TL;DR: This blog introduces unconstrained methods for symmetries, taking the $E(3)$ group and point cloud data as an example.
This tutorial aims to simplify abstract concepts for newcomers. Coding examples are provided to illustrate PCA on point clouds, frame averaging, and equivariance.
(Constrained) Geometric GNNs enforce symmetries directly into the architecture.
It is desirable to have a pipeline in unconstrained learning spaces.
Consider an arbitrary $\Phi: X \rightarrow Y$, where $X, Y$ are input and output (vector) spaces, respectively.
The GA operator $\langle\Phi\rangle _ G: X \rightarrow Y$ is defined as:
\[\langle\Phi\rangle _ G(x)=\mathbb{E} _ {g \sim \nu} \rho _ 2(g) \cdot \Phi\left(\rho _ 1(g)^{-1} \cdot x\right) = \int _ G \rho _ 2(g) \cdot \Phi\left(\rho _ 1(g)^{-1} \cdot x\right) d \nu(x),\]or in summation form for discrete groups:
\[\langle\Phi\rangle _ G(x) = \frac{1}{\vert G \vert} \sum _ {g \in G} \rho _ 2(g) \cdot \Phi\left(\rho _ 1(g)^{-1} \cdot x\right).\]$\rho _ 1(g), \rho _ 2(g)$: Group representations on $X$ and $Y$, respectively.

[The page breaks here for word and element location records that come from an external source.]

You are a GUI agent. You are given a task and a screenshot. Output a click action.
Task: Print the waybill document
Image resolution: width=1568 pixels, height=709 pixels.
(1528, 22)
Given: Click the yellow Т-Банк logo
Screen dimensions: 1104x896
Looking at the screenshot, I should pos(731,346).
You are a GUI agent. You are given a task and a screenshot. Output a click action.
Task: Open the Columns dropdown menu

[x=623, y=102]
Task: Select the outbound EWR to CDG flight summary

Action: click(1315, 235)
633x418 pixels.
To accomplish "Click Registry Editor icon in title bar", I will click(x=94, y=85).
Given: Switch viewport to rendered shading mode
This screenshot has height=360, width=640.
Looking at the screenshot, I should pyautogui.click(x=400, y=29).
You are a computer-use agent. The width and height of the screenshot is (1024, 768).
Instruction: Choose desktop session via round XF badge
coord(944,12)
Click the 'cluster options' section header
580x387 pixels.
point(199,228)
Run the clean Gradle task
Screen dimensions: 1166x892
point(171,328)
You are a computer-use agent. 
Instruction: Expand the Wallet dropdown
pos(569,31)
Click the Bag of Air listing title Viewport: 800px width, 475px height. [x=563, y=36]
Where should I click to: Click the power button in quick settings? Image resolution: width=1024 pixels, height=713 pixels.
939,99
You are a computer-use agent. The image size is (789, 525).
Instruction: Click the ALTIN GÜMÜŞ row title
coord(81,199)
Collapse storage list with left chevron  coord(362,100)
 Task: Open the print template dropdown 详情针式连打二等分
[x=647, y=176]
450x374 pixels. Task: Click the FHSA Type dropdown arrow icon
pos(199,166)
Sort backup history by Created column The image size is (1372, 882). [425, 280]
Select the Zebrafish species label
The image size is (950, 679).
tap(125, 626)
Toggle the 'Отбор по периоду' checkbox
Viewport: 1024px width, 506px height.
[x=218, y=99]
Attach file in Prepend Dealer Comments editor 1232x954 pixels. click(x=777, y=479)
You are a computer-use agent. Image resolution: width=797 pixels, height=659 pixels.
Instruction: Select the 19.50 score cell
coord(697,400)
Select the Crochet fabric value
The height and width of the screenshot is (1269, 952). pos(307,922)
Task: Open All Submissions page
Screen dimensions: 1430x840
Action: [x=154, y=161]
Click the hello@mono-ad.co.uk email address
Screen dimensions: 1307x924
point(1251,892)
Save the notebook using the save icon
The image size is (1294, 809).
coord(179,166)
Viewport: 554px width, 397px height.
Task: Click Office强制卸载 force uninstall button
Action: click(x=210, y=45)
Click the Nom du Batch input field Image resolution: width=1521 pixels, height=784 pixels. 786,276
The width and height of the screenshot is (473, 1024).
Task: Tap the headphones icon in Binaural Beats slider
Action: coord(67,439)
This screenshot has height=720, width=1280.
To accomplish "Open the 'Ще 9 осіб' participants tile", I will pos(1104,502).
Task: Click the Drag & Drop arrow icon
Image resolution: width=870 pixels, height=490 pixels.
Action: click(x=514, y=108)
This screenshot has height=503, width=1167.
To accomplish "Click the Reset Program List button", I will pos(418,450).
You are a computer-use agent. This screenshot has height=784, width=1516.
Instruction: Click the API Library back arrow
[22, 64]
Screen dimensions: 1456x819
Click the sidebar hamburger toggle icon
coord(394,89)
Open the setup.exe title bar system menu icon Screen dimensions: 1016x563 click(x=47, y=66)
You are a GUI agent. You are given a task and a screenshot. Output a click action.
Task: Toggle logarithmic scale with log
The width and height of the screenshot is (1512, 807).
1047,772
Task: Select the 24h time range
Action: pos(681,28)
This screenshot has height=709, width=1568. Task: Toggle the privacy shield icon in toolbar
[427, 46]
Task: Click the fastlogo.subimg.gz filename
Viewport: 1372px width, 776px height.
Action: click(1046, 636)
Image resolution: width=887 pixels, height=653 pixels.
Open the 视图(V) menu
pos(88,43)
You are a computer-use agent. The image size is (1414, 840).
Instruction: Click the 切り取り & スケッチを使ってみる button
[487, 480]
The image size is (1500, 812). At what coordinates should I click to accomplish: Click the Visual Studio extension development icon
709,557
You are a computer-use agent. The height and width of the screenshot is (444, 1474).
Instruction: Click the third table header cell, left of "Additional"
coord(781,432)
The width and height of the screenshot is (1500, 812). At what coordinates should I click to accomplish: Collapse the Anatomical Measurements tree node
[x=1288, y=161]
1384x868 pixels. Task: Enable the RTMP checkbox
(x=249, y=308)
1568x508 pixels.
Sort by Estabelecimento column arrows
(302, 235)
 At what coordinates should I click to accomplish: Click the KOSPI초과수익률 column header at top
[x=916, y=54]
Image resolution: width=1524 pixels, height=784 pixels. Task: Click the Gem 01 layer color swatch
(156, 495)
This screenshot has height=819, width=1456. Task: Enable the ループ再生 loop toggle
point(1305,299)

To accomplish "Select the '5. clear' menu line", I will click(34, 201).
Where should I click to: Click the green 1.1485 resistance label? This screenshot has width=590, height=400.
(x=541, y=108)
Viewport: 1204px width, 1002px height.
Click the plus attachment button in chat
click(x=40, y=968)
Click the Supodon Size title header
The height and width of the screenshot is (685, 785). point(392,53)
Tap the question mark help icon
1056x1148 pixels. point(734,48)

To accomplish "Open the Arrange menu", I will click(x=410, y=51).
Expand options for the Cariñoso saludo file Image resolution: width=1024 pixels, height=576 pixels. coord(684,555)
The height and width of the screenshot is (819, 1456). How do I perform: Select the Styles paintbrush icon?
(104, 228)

$\nu$: Harr measure over $G$ (“uniform” over $G$).
Claim: The GA operator is equivariant to $G$.
Proof:
\(\begin{align*} \langle\Phi\rangle_G(h \cdot x) &= \mathbb{E}_{g \sim \nu} \rho_2(g) \cdot \Phi\left(\rho_1(g)^{-1} \cdot(\rho_1(h) \cdot x)\right) \\ &= \mathbb{E}_{g \sim \nu} \rho_2(g) \cdot \Phi\left(\rho_1\left(h^{-1} g\right)^{-1} \cdot x\right) \\ &= \rho_2(h) \mathbb{E}_{g \sim \nu} \rho_2\left(h^{-1} g\right) \cdot \Phi\left(\rho_1\left(h^{-1} g\right)^{-1} \cdot x\right) \\ &= \rho_2(h)\langle\Phi\rangle_G(x) \end{align*}\)
Intuition: Similar to group convolutions, we have already calculated all the transformed versions of the input, \(\rho_1(g)^{-1}x\) and \(\rho_2(g)\) “corrects” the output for equivariance.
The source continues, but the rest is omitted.